Un mese insieme, tra i sorrisi e tanti baci ci è scappato anche qualche litigio. Cazzate, così penso io, fino al giorno in cui ho scoperto della sua scappatella con Vanessa. La scusante c’era anche stavolta, a me disse che aveva bevuto, e io volli crederci. Mi feci promettere che non avrebbe più esagerato con l’alcool e le birre che amava tanto. Tempo dopo, festa a casa di Mirko. Si è allontanato da me con la scusa del bagno..poco dopo l’ho trovato appoggiato al lavandino, a lavarsi la faccia per riprendersi e non farmi capire che quelle occhiaie non erano figlie di una canna. Ho cercato di parlarci, di capire, ma stava zitto a fissare un punto nel vuoto. Mi faceva ancora più paura così. Gli sono stata accanto tutta la sera, seduti per terra, in silenzio. Forse riordinava solo i suoi pensieri o cercava le parole giuste per intraprendere quel discorso difficile. Alla fine, infatti, fu lui a cominciare. Quel ragazzo superbo e vanitoso era sceso dal piedistallo per rendermi partecipe della sua vita. Non so se avrei voluto non sapere, ma in quel momento non ho potuto fare a meno di ascoltare. Sempre lo stesso ragazzo superbo e vanitoso, era anche solo e sbandato, costretto a prendersi cura di una sorella troppo piccola per capire. La madre era andata via anni prima, scontenta della sua vita, in cerca di un matrimonio più felice, e il padre c’era, quello sì, ma non abbastanza per essere chiamato tale.

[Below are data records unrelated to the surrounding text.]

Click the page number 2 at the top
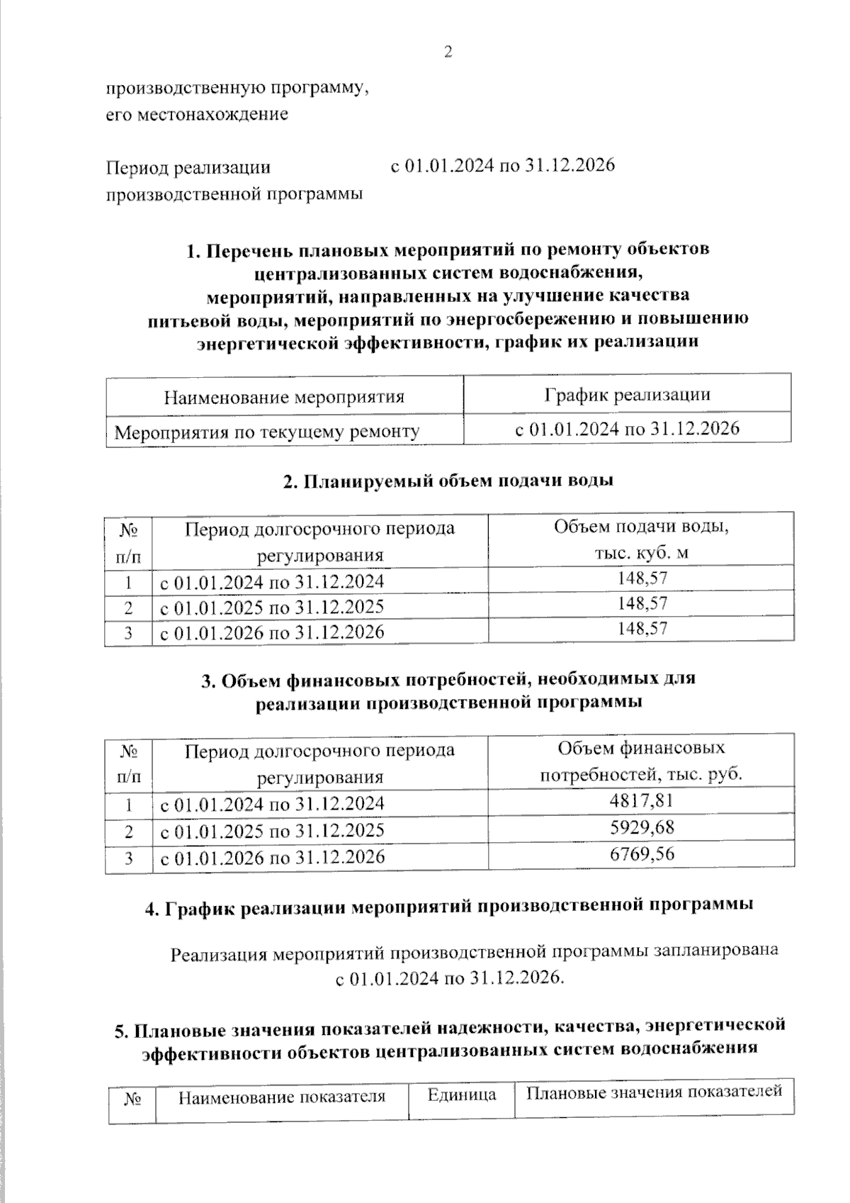447,52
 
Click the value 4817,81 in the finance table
641,801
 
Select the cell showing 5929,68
641,827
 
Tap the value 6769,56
641,854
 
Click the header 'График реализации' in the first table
627,394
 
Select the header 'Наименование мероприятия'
284,396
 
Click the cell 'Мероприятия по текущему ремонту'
267,431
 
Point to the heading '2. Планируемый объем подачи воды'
448,481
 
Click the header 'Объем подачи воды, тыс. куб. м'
641,539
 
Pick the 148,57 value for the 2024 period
641,579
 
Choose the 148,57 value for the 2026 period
641,629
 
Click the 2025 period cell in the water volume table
272,607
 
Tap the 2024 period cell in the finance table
272,803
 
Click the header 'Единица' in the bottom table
461,1095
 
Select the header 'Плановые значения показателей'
653,1091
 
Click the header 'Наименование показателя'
281,1097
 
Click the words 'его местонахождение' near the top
197,114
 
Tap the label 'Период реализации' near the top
188,167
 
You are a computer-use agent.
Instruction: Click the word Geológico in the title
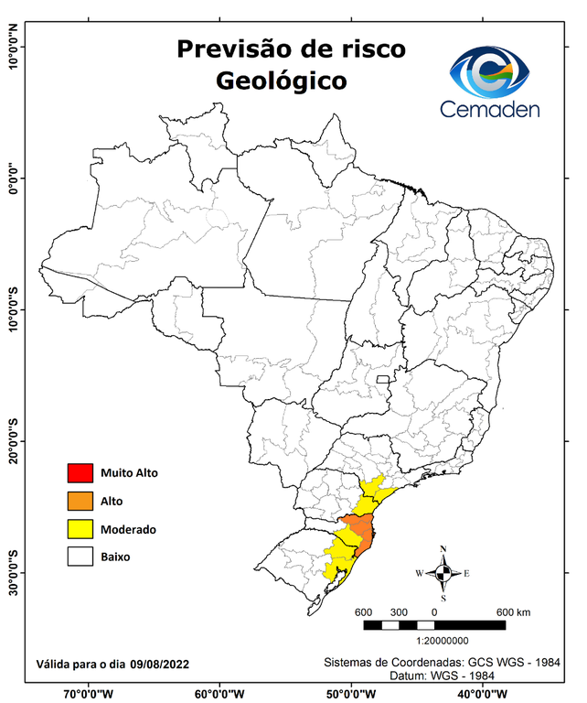pyautogui.click(x=282, y=81)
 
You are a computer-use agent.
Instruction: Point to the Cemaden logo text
pyautogui.click(x=490, y=109)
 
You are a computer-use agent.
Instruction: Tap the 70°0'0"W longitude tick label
pyautogui.click(x=89, y=693)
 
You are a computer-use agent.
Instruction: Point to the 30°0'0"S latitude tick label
pyautogui.click(x=14, y=573)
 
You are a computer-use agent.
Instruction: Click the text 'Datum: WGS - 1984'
pyautogui.click(x=438, y=675)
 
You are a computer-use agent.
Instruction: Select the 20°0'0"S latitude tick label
pyautogui.click(x=14, y=441)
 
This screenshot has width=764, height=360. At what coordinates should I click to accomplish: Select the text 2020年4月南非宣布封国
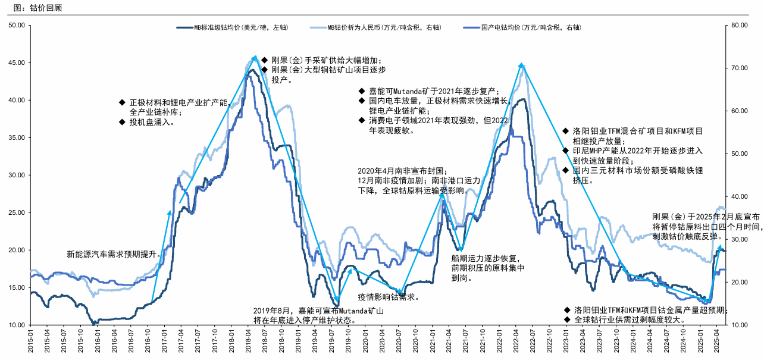pyautogui.click(x=401, y=171)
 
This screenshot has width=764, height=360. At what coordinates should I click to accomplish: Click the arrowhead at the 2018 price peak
pyautogui.click(x=255, y=57)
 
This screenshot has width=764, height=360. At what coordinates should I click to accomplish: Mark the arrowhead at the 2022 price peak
pyautogui.click(x=521, y=64)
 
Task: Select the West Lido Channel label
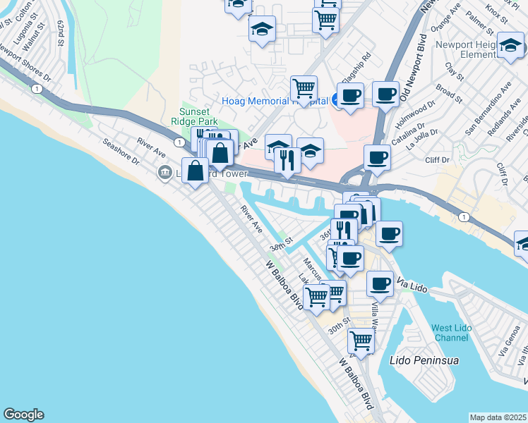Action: (x=450, y=333)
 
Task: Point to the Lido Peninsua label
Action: (x=424, y=360)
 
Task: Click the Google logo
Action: (x=23, y=415)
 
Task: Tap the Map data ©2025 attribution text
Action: (x=498, y=417)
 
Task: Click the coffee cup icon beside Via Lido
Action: (x=380, y=283)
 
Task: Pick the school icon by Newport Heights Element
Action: (x=509, y=47)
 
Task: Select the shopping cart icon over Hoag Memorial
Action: (x=304, y=89)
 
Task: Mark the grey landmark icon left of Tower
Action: (x=165, y=171)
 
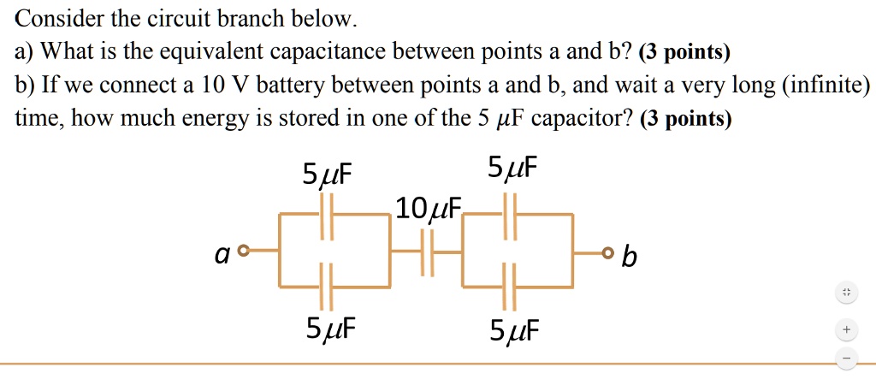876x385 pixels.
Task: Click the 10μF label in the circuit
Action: tap(428, 208)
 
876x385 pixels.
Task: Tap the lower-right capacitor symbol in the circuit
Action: tap(510, 287)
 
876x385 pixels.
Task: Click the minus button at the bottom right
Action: tap(845, 358)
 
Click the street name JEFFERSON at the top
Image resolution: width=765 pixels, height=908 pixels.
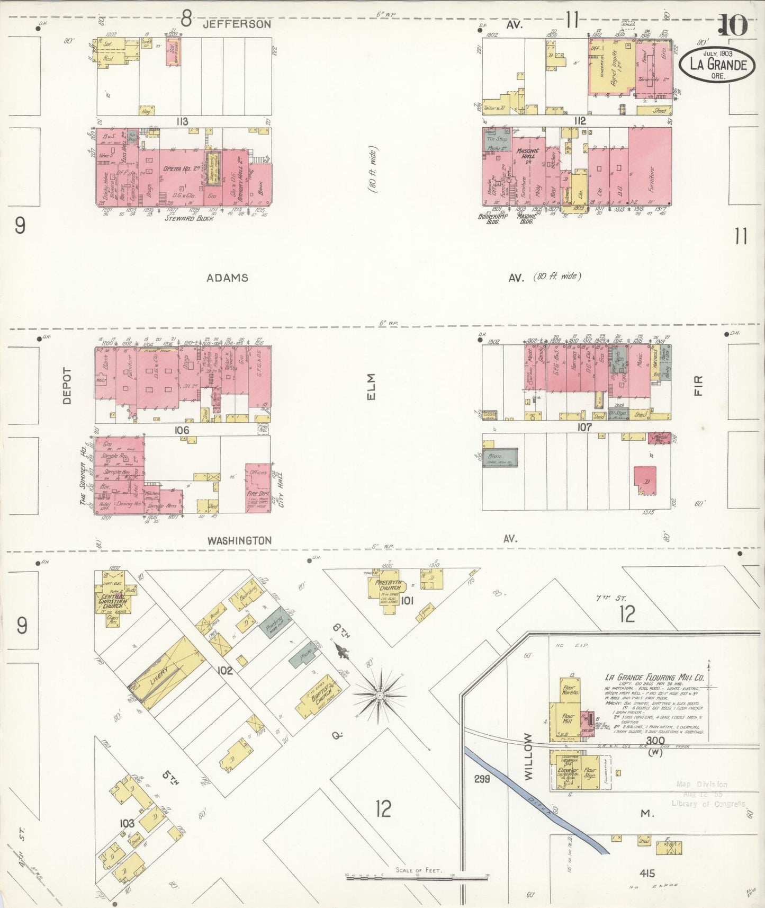pyautogui.click(x=237, y=24)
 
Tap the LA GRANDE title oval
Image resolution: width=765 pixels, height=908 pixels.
pyautogui.click(x=717, y=65)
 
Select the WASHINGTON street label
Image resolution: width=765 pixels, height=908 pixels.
pyautogui.click(x=239, y=540)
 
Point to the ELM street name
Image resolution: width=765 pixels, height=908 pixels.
pyautogui.click(x=370, y=387)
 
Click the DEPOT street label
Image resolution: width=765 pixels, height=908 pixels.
pyautogui.click(x=67, y=386)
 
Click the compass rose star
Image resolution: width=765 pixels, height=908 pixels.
pyautogui.click(x=380, y=694)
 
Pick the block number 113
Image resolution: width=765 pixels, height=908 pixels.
pyautogui.click(x=183, y=122)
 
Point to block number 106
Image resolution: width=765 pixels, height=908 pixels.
pyautogui.click(x=182, y=430)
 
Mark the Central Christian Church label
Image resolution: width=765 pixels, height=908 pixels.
pyautogui.click(x=113, y=600)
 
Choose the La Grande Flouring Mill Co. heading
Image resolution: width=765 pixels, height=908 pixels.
pyautogui.click(x=654, y=677)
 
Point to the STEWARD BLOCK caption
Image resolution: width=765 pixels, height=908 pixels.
pyautogui.click(x=189, y=218)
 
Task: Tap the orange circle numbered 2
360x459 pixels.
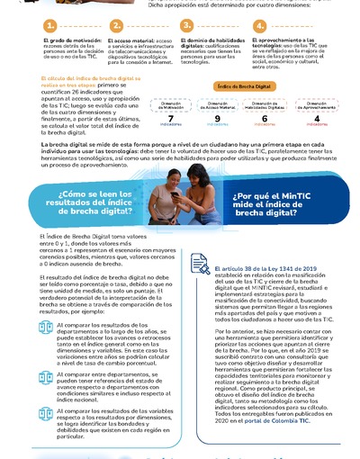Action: [117, 26]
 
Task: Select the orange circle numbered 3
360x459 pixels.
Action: [188, 26]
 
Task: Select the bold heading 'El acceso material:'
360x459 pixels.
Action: [128, 40]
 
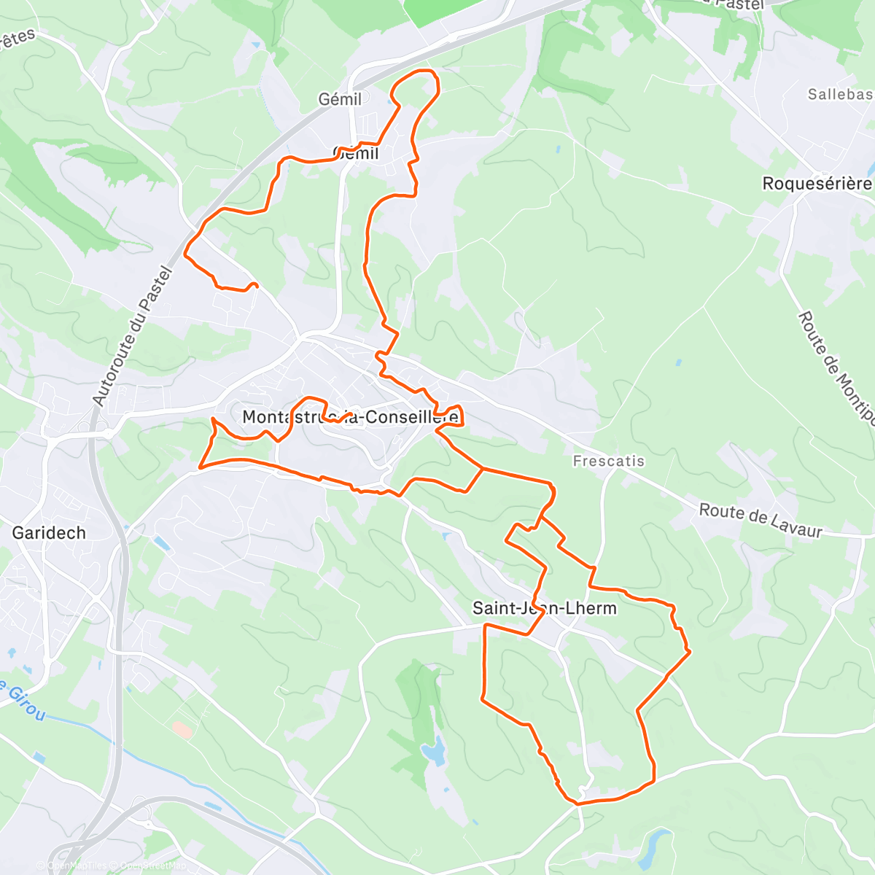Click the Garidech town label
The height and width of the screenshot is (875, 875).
click(49, 533)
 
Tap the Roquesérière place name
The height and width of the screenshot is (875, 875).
click(817, 184)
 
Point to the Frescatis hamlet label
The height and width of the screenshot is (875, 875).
click(608, 461)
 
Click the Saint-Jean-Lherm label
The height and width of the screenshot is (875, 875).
click(545, 608)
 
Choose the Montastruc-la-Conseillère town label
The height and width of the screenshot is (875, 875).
click(351, 417)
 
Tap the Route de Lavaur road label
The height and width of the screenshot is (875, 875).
click(761, 520)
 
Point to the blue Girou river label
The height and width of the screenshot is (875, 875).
click(22, 700)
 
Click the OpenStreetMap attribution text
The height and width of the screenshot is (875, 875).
click(153, 866)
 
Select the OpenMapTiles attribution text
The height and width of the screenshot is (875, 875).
click(77, 866)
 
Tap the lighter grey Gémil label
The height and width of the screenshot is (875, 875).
click(340, 99)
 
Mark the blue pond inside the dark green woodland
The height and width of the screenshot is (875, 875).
click(434, 752)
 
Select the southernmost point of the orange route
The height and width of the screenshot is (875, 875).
click(578, 804)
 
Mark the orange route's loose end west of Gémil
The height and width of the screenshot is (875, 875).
click(254, 284)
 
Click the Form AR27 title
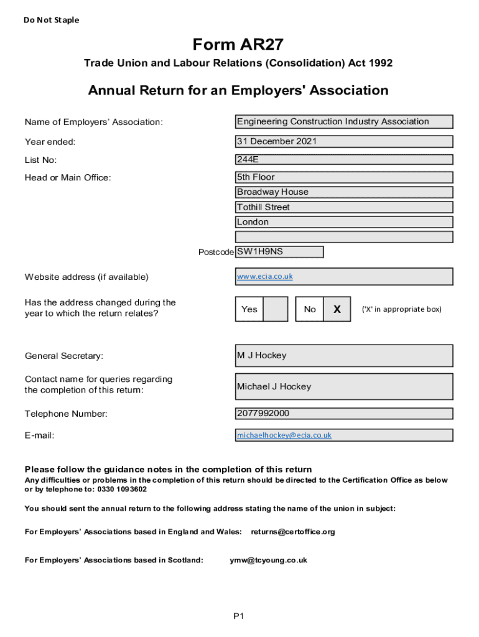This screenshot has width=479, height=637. (x=238, y=44)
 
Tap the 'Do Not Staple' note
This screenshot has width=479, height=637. (x=52, y=20)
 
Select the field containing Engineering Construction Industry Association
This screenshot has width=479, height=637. (x=343, y=122)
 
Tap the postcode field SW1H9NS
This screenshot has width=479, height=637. (x=279, y=252)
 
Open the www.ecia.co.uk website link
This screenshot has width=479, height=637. (x=264, y=276)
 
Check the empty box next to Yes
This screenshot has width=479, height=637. (x=276, y=309)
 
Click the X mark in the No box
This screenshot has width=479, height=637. (x=337, y=309)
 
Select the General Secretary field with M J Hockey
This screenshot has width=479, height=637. (x=343, y=356)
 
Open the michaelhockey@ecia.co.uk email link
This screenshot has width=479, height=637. (x=284, y=435)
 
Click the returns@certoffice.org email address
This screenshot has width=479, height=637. (x=292, y=532)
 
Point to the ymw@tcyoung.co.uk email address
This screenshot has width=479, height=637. (x=268, y=560)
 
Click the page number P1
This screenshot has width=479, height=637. (x=239, y=616)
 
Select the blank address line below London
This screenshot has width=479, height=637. (x=343, y=237)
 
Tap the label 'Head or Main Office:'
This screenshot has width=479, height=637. (x=68, y=178)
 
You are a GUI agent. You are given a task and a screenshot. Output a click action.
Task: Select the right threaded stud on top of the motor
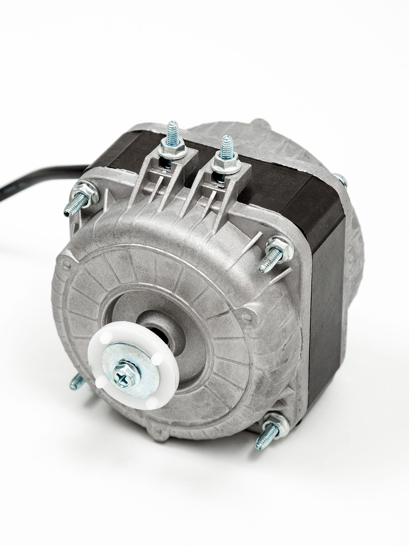click(227, 147)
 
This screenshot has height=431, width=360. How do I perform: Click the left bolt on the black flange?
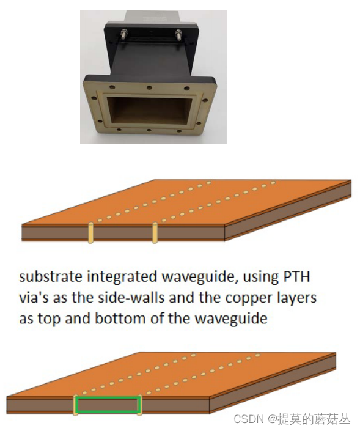(x=124, y=34)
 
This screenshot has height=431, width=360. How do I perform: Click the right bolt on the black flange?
(x=178, y=35)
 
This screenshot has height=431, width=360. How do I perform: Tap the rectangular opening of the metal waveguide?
(x=149, y=111)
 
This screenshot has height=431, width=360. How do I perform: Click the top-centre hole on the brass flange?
(x=149, y=87)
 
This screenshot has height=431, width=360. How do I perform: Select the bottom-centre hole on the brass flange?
(x=149, y=130)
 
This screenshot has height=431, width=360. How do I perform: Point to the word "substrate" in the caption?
(x=51, y=276)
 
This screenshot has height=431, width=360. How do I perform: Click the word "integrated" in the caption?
(x=122, y=277)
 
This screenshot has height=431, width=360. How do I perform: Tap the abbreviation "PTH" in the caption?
(x=296, y=276)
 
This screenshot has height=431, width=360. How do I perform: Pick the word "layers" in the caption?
(x=296, y=298)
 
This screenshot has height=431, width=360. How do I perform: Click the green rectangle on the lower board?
(x=108, y=397)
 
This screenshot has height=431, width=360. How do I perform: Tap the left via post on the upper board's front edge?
(x=90, y=233)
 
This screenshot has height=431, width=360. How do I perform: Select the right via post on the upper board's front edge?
(x=155, y=233)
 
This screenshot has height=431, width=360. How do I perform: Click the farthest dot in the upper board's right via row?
(x=273, y=183)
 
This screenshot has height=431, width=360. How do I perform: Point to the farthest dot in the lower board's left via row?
(x=193, y=355)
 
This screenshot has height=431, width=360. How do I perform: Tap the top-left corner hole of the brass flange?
(x=112, y=87)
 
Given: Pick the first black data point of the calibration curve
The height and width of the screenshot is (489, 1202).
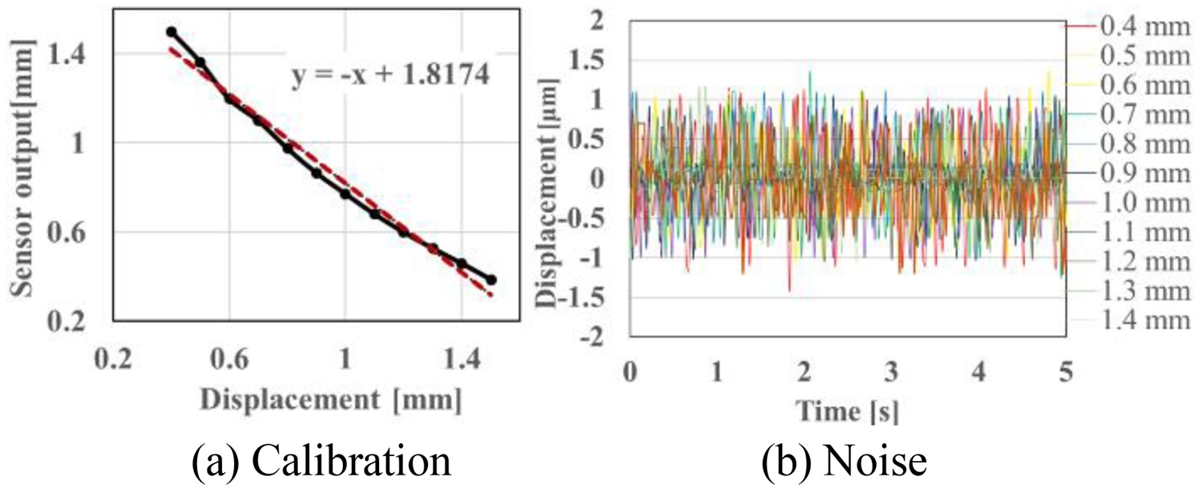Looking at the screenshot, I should coord(171,32).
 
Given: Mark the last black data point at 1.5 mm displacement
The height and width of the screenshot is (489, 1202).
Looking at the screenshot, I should coord(491,280).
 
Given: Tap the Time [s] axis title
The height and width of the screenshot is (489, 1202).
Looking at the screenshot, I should coord(848,411).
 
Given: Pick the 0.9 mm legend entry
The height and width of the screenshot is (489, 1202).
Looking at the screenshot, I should coord(1132,174).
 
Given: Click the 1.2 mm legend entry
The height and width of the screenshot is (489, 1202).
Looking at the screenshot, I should coord(1132,262).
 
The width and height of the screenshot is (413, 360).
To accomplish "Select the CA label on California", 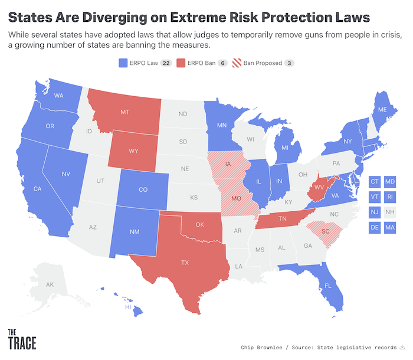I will coord(37,189).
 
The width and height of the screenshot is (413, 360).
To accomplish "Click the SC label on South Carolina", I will coord(325,231).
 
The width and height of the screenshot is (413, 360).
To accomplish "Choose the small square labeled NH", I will coord(390,212).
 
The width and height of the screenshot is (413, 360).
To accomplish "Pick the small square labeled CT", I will coord(374,182).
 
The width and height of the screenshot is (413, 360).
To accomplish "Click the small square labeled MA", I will coord(390,227).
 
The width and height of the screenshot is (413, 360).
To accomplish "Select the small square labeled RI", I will coord(390,197).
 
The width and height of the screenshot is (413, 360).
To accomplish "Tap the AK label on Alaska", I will coord(50,285).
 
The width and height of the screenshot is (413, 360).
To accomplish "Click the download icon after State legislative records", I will coord(402,346).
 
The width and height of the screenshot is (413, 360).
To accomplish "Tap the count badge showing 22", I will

Da allora ho capito di non essere solo la sua ragazza, ma anche l’unica a conoscerlo così profondamente, e mi sono ripromessa di stargli sempre vicino,di non lasciarlo mai da solo in mezzo a tutti quei problemi, cercando comunque di farlo cambiare. Non lo ha mai fatto. E questa è stata la causa di grandi e lunghi litigi. L’ho trovato troppo spesso sotto casa mia, seduto sul marciapiede, e non ho mai desiderato così tanto di andare lì ad abbracciarlo. Ma poi lo vedevo ammazzare il tempo bevendo, vedevo qualche troietta delle sue passare di lì a dargli un saluto, quasi fosse un punto di ritrovo e cambiavo idea. Tornavo a credere che non mi amasse abbastanza da cambiare.
OGGI..
Oggi..bella domanda. Ci sono stati giorni in cui ho avuto paura di stargli vicino, giorni in cui mi sono presa le parolaccie, giorni in cui abbiamo riso e scherzato, giorni di pace, giorni sereni, giorni al pronto soccorso, giorni di lacrime, ma tutti giorni d’amore. Certo, quelli brutti sono più difficili da affrontare e soprattutto da dimenticare. E’ per questo che continuo a chiedermi cosa spinge una 17enne ad occuparsi di tutto questo e di vivere con la paura che la sua dolce metà possa commettere qualcosa di irreparabile. Forse la speranza di poter ancora cambiare F.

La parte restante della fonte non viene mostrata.